## Set exercise a
In the Adam and Eve passage, which book by Merlin Stone is quoted?

## Source excerpt

____________

Unraveling the Myth of Adam and Eve

“What else might we expect in a society that for centuries has taught young children, both male and female, that a MALE deity created the universe and all that is in it, produced MAN in his own image divine image and then as an afterthought, created woman to obediently help man in his endeavors?  The image of Eve, created for her husband, from her husband, the woman who was supposed to have brought about the downfall of humankind, in many ways has become the image of all women.  How did this come into being?” p. xi Merlin Stone, When God Was a Woman.

This blog post will cover in more detail the devastating effects of the Adam and Eve story on the status of the Feminine Principle and women, courtesy of Merlin Stone.

The story tells us that the act of eating the fruit of the tree of knowledge of good and evil caused Adam and Eve to be expelled from a garden of bliss and contentment.  And because of this act, we are told that God decreed, “that woman must submit to the dominance of man-- who was at the time divinely presented with the right to rule over from that moment until now.” p xii

This is where my “Question Authority” banner starts flashing like a neon light and I start asking…”Who wrote these words, told this story, and what was their ulterior motive for doing so?  The question then arises, “Do I need to uncritically believe and follow the rules of this story? ”  Is this one supportive of my belief in the equality of men and women?  The answer to the latter is NO!  We are free to choose what we believe and follow rules that are supportive to us.

____________

## Exercise data
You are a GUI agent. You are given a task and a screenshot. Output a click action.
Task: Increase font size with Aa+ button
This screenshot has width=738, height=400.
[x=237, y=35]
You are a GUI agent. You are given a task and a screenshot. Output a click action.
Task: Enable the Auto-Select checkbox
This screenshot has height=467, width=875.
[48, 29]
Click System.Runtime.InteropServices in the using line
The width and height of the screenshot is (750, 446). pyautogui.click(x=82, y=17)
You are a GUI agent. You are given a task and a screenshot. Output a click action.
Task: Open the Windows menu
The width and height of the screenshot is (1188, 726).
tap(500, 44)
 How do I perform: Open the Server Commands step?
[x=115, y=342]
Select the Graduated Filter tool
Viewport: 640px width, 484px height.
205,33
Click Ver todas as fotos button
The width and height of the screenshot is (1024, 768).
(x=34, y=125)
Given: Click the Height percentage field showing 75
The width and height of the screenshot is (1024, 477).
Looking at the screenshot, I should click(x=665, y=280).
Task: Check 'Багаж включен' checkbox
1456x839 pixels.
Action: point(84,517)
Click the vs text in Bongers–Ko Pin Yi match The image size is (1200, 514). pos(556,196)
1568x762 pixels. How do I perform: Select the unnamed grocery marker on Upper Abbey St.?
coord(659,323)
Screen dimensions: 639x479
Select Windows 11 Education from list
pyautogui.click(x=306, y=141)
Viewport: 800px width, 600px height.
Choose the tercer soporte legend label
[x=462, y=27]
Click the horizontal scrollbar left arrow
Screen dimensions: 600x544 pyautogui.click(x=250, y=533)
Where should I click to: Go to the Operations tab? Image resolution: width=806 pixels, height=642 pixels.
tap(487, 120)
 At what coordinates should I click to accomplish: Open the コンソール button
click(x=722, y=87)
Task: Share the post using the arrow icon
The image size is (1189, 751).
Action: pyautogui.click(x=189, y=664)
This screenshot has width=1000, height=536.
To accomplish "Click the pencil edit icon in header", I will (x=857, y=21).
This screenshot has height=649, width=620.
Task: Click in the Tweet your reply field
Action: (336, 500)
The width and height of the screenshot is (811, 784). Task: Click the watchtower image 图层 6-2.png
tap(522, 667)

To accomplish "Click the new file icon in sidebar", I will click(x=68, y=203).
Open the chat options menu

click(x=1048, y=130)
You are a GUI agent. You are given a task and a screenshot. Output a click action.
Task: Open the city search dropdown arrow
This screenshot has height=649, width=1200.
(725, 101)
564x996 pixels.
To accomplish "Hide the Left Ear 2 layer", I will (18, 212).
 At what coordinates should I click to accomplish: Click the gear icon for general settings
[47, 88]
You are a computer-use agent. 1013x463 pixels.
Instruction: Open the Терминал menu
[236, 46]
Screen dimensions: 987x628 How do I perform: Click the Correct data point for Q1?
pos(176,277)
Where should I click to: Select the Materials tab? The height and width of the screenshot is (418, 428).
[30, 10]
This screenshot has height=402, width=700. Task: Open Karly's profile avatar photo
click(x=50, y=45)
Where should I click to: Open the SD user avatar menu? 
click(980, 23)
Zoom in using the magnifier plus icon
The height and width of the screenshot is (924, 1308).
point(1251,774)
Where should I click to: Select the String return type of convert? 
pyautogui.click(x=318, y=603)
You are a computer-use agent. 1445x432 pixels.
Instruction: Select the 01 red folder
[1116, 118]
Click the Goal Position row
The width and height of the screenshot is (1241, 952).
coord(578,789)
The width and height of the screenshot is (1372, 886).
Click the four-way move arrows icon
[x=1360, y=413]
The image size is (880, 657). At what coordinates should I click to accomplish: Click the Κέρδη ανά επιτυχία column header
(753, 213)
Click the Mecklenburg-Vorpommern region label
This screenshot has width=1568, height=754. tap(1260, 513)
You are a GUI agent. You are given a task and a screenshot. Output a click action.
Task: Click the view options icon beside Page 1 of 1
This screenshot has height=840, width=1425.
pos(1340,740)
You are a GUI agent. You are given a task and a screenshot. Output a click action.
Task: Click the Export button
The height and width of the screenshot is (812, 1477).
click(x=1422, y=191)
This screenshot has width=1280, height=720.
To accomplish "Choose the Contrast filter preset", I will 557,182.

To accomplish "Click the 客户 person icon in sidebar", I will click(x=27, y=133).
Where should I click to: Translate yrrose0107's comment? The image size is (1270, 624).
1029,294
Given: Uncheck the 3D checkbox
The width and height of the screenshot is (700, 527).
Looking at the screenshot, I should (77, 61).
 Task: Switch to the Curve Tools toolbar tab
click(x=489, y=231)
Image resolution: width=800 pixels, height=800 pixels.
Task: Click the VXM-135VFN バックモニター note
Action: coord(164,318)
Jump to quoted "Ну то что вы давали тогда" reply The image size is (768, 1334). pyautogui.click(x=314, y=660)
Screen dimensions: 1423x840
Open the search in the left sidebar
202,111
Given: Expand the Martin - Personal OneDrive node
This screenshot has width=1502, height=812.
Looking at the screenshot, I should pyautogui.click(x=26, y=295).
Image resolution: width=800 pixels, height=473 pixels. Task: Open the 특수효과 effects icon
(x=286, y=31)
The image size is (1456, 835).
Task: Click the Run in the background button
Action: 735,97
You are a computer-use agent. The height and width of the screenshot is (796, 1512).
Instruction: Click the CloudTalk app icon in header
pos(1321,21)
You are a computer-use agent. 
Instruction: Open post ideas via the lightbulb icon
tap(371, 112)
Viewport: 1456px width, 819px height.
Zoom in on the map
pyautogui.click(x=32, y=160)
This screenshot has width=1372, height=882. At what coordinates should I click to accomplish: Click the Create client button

____________

## Set exercise b
Lay out the entries as a numbered list, starting at their first line and ending with the line that contains "(x=34, y=125)", with both of those lines included. Leave out any blank lines.

## Exercise response a
When God Was a Woman

## Exercise response b
1. You are a GUI agent. You are given a task and a screenshot. Output a click action.
2. Task: Increase font size with Aa+ button
3. This screenshot has width=738, height=400.
4. [x=237, y=35]
5. You are a GUI agent. You are given a task and a screenshot. Output a click action.
6. Task: Enable the Auto-Select checkbox
7. This screenshot has height=467, width=875.
8. [48, 29]
9. Click System.Runtime.InteropServices in the using line
10. The width and height of the screenshot is (750, 446). pyautogui.click(x=82, y=17)
11. You are a GUI agent. You are given a task and a screenshot. Output a click action.
12. Task: Open the Windows menu
13. The width and height of the screenshot is (1188, 726).
14. tap(500, 44)
15.  How do I perform: Open the Server Commands step?
16. [x=115, y=342]
17. Select the Graduated Filter tool
18. Viewport: 640px width, 484px height.
19. 205,33
20. Click Ver todas as fotos button
21. The width and height of the screenshot is (1024, 768).
22. (x=34, y=125)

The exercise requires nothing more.